Generally I avoid Holocaust-related books and movies, because that is one of the few things that actually literally causes me to have nightmares. I don’t know why. It’s not a mystical ancestral memory or anything. As far as I know, no relative of mine died in the Holocaust. At that time they were all safely in the U.S., having been chased out of Russia by the Czar’s pogroms half a century earlier. You didn’t think Hitler was the first to think of murdering Jews as a tool of social and political control, did you?
The Book Thief is narrated by Death and traces the story of a girl who grows from child to young woman in Nazi Germany. Her kindly foster father is hiding a Jew in the basement, to the family’s ever-increasing peril. The girl suffers the deprivations common to war-time Germany, and through her eyes (and the eyes of Death), we see the systematic degradation, humiliation, starvation, torture, and finally murder of the Jews that were once the neighbors and friends of the people in her community.

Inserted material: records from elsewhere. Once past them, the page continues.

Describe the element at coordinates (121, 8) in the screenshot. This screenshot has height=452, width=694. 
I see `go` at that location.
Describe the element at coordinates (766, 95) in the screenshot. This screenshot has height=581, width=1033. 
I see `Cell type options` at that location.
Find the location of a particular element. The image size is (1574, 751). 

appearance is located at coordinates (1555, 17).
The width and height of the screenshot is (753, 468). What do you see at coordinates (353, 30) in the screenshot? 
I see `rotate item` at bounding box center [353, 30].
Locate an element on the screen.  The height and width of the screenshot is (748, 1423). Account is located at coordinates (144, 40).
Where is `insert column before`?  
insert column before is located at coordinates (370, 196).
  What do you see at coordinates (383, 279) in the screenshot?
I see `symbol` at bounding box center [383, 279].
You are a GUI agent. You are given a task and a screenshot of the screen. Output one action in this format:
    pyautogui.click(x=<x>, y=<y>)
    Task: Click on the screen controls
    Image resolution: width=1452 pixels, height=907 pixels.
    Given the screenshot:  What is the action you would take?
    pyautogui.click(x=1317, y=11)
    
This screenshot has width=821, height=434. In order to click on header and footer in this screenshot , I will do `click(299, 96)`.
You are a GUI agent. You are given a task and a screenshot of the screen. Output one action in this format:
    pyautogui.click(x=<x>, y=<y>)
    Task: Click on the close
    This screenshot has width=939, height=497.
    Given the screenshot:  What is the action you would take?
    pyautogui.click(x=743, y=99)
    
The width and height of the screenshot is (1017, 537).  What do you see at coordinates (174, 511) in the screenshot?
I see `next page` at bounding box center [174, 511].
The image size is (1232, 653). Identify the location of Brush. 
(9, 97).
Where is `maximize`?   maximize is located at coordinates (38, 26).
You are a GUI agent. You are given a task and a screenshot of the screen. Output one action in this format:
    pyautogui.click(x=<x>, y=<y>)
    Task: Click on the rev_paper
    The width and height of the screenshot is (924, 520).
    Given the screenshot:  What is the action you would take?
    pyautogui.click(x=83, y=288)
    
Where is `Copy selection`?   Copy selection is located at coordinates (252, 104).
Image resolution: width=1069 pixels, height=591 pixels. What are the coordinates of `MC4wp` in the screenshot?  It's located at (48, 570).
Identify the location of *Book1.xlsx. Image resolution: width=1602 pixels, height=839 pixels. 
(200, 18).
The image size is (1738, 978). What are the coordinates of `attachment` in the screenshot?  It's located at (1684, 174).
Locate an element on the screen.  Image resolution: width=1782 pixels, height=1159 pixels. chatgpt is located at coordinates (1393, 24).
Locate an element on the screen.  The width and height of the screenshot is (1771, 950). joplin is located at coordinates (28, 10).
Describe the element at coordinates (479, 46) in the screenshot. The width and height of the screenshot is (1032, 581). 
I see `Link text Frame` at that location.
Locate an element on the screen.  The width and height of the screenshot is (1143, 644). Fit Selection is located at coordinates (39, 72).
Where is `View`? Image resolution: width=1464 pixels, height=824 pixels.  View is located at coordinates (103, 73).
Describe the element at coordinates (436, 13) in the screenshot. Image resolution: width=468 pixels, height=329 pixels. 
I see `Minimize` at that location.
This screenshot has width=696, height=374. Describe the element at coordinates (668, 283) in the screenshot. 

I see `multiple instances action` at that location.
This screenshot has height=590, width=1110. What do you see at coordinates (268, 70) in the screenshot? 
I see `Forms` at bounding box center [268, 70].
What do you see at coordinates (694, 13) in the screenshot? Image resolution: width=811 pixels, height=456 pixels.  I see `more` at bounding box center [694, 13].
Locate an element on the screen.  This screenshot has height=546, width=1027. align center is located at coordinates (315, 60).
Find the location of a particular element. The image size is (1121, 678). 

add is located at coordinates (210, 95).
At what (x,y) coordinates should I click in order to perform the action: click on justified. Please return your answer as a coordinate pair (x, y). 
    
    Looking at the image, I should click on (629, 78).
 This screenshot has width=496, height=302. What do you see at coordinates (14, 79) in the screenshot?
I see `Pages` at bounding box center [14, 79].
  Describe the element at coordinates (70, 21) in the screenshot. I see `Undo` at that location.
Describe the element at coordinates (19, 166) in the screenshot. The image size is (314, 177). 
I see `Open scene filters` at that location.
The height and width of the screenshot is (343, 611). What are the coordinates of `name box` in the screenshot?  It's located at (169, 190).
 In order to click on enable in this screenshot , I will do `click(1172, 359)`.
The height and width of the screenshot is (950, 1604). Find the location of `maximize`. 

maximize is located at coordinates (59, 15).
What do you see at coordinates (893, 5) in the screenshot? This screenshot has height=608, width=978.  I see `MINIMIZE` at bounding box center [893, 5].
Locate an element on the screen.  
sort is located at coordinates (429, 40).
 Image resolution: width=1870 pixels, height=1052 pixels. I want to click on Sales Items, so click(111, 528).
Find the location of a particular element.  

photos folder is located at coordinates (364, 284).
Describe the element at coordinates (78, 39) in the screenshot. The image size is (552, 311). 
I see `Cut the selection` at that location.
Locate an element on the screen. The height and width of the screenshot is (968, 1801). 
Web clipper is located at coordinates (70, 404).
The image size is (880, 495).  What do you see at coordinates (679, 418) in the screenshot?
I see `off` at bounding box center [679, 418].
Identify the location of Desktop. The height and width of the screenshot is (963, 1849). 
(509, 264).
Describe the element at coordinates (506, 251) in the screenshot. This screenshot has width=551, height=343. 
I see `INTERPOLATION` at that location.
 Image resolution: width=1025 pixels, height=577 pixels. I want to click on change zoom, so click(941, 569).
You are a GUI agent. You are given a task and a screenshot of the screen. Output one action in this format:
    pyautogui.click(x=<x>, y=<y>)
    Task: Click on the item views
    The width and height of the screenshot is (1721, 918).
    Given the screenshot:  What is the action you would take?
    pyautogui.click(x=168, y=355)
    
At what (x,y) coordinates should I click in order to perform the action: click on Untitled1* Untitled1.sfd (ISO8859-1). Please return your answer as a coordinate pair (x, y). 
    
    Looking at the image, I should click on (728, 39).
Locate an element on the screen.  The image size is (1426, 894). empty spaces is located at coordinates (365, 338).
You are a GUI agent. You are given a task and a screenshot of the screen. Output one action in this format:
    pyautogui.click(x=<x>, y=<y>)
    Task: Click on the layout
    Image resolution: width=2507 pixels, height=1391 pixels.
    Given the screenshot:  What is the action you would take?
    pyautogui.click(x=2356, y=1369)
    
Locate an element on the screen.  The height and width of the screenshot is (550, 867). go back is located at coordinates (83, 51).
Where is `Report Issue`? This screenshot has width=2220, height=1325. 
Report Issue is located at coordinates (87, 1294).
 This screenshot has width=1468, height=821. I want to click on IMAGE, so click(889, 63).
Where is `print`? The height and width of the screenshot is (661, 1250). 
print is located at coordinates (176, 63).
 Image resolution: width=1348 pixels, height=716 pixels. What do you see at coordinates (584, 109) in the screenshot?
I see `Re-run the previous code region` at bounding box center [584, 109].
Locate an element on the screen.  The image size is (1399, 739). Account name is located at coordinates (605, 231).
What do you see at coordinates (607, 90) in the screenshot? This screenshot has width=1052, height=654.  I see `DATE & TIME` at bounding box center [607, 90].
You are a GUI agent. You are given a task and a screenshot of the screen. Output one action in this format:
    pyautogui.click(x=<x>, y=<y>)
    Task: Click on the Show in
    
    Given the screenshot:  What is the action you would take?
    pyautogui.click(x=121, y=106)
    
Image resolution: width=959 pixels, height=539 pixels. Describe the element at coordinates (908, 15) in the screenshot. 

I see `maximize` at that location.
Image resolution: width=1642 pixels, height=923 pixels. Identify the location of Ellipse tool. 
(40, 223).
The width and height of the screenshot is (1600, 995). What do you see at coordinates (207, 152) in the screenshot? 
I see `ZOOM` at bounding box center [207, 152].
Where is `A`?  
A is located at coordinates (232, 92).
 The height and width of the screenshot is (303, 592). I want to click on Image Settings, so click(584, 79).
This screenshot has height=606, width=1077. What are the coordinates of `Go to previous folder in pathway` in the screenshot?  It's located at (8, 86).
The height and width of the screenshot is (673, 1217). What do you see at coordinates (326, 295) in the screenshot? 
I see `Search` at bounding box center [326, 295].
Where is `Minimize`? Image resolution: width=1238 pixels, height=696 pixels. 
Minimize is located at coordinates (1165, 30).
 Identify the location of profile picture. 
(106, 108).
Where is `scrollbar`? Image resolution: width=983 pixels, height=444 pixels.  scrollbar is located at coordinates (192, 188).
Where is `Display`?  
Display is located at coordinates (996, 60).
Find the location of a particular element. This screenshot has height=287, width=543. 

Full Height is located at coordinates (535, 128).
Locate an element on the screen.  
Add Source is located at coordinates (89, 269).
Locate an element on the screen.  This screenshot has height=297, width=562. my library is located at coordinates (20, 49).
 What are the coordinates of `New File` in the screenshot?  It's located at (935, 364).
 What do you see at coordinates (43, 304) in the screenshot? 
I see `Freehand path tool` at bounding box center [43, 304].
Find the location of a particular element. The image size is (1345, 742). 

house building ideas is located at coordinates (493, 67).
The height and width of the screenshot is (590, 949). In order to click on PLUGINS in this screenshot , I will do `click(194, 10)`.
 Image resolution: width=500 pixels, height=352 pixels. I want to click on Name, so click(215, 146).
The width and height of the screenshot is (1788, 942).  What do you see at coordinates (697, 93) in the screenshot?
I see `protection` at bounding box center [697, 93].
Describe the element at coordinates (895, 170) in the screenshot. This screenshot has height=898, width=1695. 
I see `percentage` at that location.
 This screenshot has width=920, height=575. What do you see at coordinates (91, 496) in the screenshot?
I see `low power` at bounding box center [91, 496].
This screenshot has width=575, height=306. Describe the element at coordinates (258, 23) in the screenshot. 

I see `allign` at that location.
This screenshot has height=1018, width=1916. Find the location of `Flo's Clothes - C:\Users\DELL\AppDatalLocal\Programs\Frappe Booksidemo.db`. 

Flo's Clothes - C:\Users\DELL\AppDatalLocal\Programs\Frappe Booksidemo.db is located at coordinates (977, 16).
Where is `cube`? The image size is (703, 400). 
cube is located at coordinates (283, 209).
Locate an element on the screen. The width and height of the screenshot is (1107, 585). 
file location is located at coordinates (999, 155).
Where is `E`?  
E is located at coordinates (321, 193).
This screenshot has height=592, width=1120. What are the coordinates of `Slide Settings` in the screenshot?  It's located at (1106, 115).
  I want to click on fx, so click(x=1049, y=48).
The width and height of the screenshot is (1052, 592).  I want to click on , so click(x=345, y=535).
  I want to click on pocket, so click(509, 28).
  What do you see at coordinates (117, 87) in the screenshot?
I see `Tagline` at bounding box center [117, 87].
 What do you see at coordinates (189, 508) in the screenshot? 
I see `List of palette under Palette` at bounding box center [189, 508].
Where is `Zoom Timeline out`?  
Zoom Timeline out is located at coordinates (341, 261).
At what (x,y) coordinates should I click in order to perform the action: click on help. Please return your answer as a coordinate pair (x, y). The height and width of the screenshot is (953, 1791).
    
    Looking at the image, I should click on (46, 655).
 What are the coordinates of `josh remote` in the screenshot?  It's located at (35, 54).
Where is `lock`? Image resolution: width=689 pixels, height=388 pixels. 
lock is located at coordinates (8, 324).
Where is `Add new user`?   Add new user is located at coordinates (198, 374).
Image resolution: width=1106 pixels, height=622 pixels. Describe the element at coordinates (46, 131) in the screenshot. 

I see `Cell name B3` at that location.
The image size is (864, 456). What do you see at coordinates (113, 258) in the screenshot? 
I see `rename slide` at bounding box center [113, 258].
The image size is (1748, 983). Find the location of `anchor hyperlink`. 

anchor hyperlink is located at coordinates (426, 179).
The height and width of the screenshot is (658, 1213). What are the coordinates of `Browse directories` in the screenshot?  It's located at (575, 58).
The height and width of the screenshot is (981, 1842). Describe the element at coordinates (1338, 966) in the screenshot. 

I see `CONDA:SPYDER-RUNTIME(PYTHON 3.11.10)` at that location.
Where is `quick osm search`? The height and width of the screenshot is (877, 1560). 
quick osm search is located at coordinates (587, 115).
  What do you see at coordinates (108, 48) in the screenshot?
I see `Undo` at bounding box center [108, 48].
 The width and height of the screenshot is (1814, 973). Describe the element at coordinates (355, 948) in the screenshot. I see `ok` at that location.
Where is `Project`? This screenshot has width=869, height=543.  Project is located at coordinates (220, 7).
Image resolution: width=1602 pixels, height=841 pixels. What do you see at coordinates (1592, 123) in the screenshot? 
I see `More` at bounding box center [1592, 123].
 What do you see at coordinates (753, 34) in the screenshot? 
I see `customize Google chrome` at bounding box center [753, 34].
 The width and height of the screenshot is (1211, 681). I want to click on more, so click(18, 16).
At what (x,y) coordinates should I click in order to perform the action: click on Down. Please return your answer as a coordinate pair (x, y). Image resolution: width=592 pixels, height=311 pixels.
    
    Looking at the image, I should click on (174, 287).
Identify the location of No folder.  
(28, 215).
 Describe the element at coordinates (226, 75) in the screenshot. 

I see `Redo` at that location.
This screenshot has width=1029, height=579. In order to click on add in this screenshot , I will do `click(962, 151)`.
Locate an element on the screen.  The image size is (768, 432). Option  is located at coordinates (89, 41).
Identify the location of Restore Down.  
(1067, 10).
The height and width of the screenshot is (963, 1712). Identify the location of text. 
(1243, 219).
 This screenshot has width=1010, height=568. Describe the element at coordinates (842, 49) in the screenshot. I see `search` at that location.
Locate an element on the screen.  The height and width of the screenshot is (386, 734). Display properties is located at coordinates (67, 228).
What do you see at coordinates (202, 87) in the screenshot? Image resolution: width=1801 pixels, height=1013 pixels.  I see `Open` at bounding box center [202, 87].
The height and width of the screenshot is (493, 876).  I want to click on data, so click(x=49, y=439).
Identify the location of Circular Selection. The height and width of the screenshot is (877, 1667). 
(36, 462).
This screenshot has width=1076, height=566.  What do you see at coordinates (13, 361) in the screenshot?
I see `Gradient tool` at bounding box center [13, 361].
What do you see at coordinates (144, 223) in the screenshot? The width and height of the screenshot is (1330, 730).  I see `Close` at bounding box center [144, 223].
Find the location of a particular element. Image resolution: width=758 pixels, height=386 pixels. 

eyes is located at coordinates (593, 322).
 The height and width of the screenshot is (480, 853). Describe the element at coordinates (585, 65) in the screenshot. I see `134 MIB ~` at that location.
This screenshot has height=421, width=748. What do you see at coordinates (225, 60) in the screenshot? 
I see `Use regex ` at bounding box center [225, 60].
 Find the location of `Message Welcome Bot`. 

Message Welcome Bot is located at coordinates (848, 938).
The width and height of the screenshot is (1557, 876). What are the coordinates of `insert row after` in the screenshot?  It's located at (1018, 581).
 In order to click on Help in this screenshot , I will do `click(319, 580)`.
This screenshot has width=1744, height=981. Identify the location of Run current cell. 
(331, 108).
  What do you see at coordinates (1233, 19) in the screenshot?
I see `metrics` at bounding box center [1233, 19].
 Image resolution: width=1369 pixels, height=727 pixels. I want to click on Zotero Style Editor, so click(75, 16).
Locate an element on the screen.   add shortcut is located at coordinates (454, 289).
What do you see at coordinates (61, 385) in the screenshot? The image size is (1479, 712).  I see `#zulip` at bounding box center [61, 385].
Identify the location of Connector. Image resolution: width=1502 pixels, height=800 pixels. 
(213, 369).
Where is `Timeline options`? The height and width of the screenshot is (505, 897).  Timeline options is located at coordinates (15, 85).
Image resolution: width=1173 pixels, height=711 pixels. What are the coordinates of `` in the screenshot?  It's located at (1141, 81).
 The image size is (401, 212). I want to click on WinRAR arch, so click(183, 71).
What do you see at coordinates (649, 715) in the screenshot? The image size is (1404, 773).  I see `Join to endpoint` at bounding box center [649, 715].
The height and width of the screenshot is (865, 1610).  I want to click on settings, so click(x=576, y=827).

In a scene now burned into my brain, a parade of filthy, skeletal, hollow-eyed Jews are marched through the girl’s town, watched by the German citizens, some approving, some horrified but unable to intervene. The kindly foster father, overcome with his own feelings, foolishly offers a crust of bread to an elderly man so weak he can barely stumble along. Both the old Jew and the foster father are whipped in the street by a Nazi soldier.
Now I’m glad I read the book even though the nightmares maybe coming, because this must not be forgotten, however unpleasant it is to hear about. And I realized why I am so obsessed with the state of religious issues in the U.S. Whenever political power or the lack thereof is attached to religion, the minority group is endangered.
And I realized this is why I have such a viscerally negative reaction to proselytizers. When someone tells me I’m going to hell because I’m not one of their group, I hear “we are better than you.” It’s a short hop-skip from “we are better than you” to “you are not entitled to the same rights we have.”
I think, or at least hope, that the people who pester me with their religious tracts believe they are offering me something of value, and that they do so with love. But the truth is, every time someone shoves a crucifix in my face I see swastikas in their eyes.
EDIT: When I wrote this I was not aware of the distinction between a crucifix and a cross. I thought the terms were interchangeable, but in fact I meant “cross.” Thanks to illgrindmyownthankyou for pointing out the error.